1. Could you tell us more about yourself?
My first works that focused on mountainous areas did not address resorts’ issues specifically, but were more focused on questions about the development of remote areas. When the time came for me to complete a PhD thesis, I was funded to study mid-mountain resorts’ adaptation by the diversification of tourism products and services. After this first work, I designed the French BD Stations (station stands for resort in French); a database about ski resorts which was the first step for initiating the collaborative research with the Snow Research Center (CEN), which has allowed us to cross our knowledge of ski resorts on the one hand and snow physics on the other.
2. What is your role in PROSNOW?
My original scientific background mainly relies on social science and ski resort governance and management from a land planning point of view. The birth of the Stations database pushed me to discover the (wonderful) world of SQL and its limits led me to explore other languages to fulfil my aspirations. At the same time, I enlarged my scientific field of activity and began my first investigations around modelling snow reliability in ski areas. Now, with PROSNOW, I have tried to create a link between these different approaches. As the WP2 leader I’m responsible for the social science side of the project. At the same time I still work in WP1 in collaboration with the CEN for the spatial interpolation of weather and snow modelling output and, finally, in WP3 I directly contribute to the central data server design.
3. What are your expectations regarding PROSNOW?
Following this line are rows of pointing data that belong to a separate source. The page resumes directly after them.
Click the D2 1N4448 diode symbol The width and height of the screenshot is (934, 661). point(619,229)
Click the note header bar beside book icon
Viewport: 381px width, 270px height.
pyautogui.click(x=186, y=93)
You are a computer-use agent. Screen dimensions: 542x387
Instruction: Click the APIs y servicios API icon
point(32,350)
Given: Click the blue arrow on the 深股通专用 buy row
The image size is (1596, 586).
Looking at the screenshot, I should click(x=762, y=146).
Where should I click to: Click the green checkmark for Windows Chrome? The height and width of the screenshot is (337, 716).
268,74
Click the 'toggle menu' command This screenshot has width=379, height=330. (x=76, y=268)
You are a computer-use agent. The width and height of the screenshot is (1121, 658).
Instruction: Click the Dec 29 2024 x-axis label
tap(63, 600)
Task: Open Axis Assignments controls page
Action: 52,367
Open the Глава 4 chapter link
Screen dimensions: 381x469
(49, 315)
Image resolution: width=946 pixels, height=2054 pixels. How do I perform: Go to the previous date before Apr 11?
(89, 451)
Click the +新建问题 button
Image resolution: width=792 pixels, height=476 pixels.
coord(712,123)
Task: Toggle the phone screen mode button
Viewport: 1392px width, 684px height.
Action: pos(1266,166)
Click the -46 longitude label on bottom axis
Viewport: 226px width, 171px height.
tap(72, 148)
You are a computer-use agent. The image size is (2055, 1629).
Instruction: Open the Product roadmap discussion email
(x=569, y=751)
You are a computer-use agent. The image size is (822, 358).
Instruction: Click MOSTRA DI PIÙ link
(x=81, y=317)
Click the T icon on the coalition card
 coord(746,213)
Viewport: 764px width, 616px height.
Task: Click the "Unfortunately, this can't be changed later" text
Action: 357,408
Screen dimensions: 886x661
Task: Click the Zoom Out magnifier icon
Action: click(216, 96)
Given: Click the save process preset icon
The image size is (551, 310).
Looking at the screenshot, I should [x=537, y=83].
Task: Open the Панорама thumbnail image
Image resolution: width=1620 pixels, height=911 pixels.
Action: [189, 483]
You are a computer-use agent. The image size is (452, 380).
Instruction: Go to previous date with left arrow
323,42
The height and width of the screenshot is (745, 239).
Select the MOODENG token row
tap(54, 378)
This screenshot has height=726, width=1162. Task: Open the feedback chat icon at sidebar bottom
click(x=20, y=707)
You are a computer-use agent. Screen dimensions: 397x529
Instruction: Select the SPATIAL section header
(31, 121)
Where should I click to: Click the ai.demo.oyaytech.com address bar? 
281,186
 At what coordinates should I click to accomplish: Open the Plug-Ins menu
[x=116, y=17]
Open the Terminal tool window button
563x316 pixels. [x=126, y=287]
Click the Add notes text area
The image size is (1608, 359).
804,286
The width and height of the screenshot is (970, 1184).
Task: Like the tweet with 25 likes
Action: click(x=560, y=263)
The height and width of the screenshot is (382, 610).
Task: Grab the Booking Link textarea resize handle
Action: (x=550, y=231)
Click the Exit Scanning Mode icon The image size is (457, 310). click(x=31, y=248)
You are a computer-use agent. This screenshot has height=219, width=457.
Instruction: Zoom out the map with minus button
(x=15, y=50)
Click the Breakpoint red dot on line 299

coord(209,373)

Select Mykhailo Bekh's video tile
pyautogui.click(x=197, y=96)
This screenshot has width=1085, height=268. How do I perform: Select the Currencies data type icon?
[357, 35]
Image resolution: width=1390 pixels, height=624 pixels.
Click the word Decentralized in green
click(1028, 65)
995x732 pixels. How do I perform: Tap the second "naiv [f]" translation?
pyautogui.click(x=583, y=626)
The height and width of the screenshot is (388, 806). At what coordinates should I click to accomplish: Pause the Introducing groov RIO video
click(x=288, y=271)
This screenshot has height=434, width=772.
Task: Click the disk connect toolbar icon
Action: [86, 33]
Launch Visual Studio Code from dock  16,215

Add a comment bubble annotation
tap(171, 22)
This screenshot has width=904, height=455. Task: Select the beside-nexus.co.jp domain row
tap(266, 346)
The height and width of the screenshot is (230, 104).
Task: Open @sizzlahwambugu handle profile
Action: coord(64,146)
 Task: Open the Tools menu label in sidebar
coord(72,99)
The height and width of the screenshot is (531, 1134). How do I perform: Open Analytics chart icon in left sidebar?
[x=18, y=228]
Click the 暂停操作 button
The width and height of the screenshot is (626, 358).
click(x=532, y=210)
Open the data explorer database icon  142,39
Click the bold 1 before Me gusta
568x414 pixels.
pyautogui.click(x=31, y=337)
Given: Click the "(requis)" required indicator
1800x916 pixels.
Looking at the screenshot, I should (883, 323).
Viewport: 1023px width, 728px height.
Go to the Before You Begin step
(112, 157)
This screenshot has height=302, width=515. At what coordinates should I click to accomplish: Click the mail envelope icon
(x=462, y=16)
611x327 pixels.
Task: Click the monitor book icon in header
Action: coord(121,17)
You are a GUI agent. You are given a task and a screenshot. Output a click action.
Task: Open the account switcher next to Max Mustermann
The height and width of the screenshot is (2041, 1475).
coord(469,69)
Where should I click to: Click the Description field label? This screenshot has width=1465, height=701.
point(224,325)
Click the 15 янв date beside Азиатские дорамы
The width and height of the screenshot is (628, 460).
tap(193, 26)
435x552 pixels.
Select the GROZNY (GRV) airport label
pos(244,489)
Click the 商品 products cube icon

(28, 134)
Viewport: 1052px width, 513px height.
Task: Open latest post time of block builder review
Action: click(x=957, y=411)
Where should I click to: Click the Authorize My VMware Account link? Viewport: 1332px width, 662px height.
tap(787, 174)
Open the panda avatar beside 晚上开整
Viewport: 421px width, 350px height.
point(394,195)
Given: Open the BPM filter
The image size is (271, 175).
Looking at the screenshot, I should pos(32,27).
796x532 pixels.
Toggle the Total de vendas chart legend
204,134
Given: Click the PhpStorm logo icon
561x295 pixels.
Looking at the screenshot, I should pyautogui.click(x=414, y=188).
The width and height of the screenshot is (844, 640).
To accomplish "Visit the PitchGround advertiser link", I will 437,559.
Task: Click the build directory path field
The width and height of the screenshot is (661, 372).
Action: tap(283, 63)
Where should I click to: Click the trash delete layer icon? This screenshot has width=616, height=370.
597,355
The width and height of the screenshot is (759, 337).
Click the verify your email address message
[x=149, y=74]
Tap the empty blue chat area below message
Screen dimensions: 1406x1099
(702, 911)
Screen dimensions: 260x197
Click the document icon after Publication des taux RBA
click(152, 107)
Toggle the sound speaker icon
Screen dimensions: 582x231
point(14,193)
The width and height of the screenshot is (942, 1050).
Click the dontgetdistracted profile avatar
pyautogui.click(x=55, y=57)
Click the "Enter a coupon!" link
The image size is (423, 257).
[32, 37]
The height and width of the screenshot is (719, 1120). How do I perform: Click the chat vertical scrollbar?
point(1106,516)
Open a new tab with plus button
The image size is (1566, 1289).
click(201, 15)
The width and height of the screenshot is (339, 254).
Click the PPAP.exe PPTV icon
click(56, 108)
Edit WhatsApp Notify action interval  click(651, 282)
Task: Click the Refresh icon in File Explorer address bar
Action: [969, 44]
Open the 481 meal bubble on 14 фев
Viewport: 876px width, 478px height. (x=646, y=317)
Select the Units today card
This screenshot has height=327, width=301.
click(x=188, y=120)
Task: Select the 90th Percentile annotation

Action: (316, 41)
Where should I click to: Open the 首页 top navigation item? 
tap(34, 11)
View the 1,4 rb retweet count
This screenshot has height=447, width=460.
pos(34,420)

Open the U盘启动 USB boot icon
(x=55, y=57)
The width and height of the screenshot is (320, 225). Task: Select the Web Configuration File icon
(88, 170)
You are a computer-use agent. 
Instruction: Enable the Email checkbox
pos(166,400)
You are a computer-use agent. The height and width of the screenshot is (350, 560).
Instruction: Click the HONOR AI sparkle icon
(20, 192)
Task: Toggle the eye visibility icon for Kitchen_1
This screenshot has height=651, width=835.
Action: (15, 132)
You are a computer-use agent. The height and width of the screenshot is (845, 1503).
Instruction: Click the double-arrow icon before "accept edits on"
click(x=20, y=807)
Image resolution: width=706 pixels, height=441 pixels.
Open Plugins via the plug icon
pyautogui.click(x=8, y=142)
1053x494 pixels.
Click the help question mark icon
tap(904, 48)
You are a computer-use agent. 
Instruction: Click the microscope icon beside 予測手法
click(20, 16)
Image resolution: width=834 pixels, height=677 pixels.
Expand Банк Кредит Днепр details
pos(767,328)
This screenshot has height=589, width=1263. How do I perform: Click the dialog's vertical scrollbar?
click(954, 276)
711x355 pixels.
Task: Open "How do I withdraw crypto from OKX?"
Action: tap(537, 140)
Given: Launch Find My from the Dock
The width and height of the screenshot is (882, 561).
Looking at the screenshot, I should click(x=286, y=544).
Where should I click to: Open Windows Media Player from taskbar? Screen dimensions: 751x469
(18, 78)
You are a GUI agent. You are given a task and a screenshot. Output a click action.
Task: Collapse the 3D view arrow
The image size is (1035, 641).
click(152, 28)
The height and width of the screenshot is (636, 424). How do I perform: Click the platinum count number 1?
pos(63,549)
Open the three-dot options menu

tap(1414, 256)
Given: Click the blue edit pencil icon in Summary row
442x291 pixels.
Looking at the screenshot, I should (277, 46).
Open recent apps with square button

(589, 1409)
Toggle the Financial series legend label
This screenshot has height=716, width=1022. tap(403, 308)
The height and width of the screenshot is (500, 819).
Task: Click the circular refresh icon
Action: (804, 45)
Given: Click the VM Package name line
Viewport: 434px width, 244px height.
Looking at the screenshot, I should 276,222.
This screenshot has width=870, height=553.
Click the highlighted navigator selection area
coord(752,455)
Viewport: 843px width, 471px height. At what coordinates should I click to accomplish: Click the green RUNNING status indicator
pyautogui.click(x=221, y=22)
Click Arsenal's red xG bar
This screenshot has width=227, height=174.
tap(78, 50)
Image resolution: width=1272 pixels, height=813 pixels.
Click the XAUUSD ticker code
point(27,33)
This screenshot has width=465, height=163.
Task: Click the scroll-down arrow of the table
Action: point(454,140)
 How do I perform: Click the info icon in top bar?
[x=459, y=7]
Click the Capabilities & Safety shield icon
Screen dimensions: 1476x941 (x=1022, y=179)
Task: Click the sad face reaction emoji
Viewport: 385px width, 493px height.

PROSNOW is a way to pass on our research from our office to the people in charge of the resorts. Occasionally we spend some time communicating with other scientists or contributing to public debate, but PROSNOW goes further. The best way to deliver messages from science is maybe when the people involved can concretely use it in their daily tasks. It is the first step to passing on other ideas, to showing them different ways of depicting reality and thus sensitize the users to other issues: today we aim to extend forecasts to a seasonal scale. I hope this lead us, bit by bit, to be able to discuss the end of the century!